- _WHAT THE EXERCISE ASKS_
Using the records below, write out the line with "poids d'un oeuf de poule (38, 1433)" and each line after it through the final one, exactly, and only those.

- _RECORDS FOR THE EXERCISE_
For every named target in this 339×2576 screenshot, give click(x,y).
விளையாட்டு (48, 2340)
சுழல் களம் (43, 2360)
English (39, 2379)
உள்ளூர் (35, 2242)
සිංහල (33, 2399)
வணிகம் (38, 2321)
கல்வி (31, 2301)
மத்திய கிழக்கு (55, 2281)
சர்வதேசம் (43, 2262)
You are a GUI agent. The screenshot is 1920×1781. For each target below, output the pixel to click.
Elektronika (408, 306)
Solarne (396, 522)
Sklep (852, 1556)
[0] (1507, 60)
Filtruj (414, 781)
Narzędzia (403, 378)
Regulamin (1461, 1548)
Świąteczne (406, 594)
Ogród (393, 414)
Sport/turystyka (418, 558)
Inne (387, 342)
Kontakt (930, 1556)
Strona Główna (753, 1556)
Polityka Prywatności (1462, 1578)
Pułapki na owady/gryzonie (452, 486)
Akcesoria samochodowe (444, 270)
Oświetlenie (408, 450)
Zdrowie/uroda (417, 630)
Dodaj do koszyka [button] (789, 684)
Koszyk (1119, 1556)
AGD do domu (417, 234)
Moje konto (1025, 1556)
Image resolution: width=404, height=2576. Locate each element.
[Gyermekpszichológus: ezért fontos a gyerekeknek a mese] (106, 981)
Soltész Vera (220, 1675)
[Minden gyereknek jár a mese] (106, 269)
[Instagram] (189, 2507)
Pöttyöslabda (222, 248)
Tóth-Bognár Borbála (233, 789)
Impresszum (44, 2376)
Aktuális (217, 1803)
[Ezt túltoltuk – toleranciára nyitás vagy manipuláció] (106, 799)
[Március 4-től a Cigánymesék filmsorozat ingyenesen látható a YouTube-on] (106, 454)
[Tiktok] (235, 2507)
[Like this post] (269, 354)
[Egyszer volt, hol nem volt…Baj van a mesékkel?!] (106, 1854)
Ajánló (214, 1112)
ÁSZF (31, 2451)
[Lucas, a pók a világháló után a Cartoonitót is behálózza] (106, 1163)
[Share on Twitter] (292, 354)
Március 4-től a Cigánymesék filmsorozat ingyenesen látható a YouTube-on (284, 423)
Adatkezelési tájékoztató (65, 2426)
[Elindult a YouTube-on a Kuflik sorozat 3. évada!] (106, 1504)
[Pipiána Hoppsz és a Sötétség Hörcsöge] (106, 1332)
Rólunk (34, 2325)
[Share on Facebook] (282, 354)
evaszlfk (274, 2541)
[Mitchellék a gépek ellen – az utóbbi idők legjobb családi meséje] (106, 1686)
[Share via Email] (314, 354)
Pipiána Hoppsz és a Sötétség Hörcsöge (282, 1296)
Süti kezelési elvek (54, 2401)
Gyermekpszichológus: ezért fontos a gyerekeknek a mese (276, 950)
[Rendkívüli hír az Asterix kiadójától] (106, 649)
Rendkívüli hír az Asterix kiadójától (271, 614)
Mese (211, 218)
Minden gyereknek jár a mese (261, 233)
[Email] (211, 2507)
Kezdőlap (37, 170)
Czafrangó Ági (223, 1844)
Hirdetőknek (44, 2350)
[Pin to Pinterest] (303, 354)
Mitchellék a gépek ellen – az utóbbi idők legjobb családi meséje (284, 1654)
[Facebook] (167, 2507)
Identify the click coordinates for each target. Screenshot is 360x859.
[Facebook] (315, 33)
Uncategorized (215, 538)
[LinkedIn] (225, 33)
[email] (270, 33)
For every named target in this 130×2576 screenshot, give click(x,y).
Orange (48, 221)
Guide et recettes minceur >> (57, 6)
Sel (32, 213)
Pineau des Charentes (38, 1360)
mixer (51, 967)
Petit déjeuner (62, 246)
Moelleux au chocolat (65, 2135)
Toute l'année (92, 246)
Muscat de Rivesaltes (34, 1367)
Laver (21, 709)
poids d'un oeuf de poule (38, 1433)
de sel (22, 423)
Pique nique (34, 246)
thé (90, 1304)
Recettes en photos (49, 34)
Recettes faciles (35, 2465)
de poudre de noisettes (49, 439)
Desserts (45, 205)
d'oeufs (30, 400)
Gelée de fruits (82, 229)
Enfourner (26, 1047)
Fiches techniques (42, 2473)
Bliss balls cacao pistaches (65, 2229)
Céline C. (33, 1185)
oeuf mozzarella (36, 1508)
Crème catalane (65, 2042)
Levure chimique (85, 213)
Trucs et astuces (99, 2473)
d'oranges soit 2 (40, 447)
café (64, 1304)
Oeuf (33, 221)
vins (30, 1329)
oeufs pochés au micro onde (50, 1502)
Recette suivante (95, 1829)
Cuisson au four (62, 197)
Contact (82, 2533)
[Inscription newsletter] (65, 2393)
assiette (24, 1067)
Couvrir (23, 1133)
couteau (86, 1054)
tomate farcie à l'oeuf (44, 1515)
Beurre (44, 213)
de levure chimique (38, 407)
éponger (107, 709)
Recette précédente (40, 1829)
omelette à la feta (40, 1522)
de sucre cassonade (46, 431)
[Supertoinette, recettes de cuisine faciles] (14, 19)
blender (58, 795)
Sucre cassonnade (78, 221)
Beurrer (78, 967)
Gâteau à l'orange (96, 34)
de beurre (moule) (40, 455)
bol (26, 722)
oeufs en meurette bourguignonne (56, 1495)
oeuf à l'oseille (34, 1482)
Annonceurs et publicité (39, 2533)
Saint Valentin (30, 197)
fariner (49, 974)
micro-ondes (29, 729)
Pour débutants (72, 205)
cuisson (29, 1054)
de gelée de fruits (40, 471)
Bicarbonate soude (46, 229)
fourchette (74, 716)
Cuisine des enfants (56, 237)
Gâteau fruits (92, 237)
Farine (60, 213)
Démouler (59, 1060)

- _TASK RESPONSE_
poids d'un oeuf de poule (38, 1433)
de sel (22, 423)
Pique nique (34, 246)
thé (90, 1304)
Recettes en photos (49, 34)
Recettes faciles (35, 2465)
de poudre de noisettes (49, 439)
Desserts (45, 205)
d'oeufs (30, 400)
Gelée de fruits (82, 229)
Enfourner (26, 1047)
Fiches techniques (42, 2473)
Bliss balls cacao pistaches (65, 2229)
Céline C. (33, 1185)
oeuf mozzarella (36, 1508)
Crème catalane (65, 2042)
Levure chimique (85, 213)
Trucs et astuces (99, 2473)
d'oranges soit 2 (40, 447)
café (64, 1304)
Oeuf (33, 221)
vins (30, 1329)
oeufs pochés au micro onde (50, 1502)
Recette suivante (95, 1829)
Cuisson au four (62, 197)
Contact (82, 2533)
[Inscription newsletter] (65, 2393)
assiette (24, 1067)
Couvrir (23, 1133)
couteau (86, 1054)
tomate farcie à l'oeuf (44, 1515)
Beurre (44, 213)
de levure chimique (38, 407)
éponger (107, 709)
Recette précédente (40, 1829)
omelette à la feta (40, 1522)
de sucre cassonade (46, 431)
[Supertoinette, recettes de cuisine faciles] (14, 19)
blender (58, 795)
Sucre cassonnade (78, 221)
Beurrer (78, 967)
Gâteau à l'orange (96, 34)
de beurre (moule) (40, 455)
bol (26, 722)
oeufs en meurette bourguignonne (56, 1495)
oeuf à l'oseille (34, 1482)
Annonceurs et publicité (39, 2533)
Saint Valentin (30, 197)
fariner (49, 974)
micro-ondes (29, 729)
Pour débutants (72, 205)
cuisson (29, 1054)
de gelée de fruits (40, 471)
Bicarbonate soude (46, 229)
fourchette (74, 716)
Cuisine des enfants (56, 237)
Gâteau fruits (92, 237)
Farine (60, 213)
Démouler (59, 1060)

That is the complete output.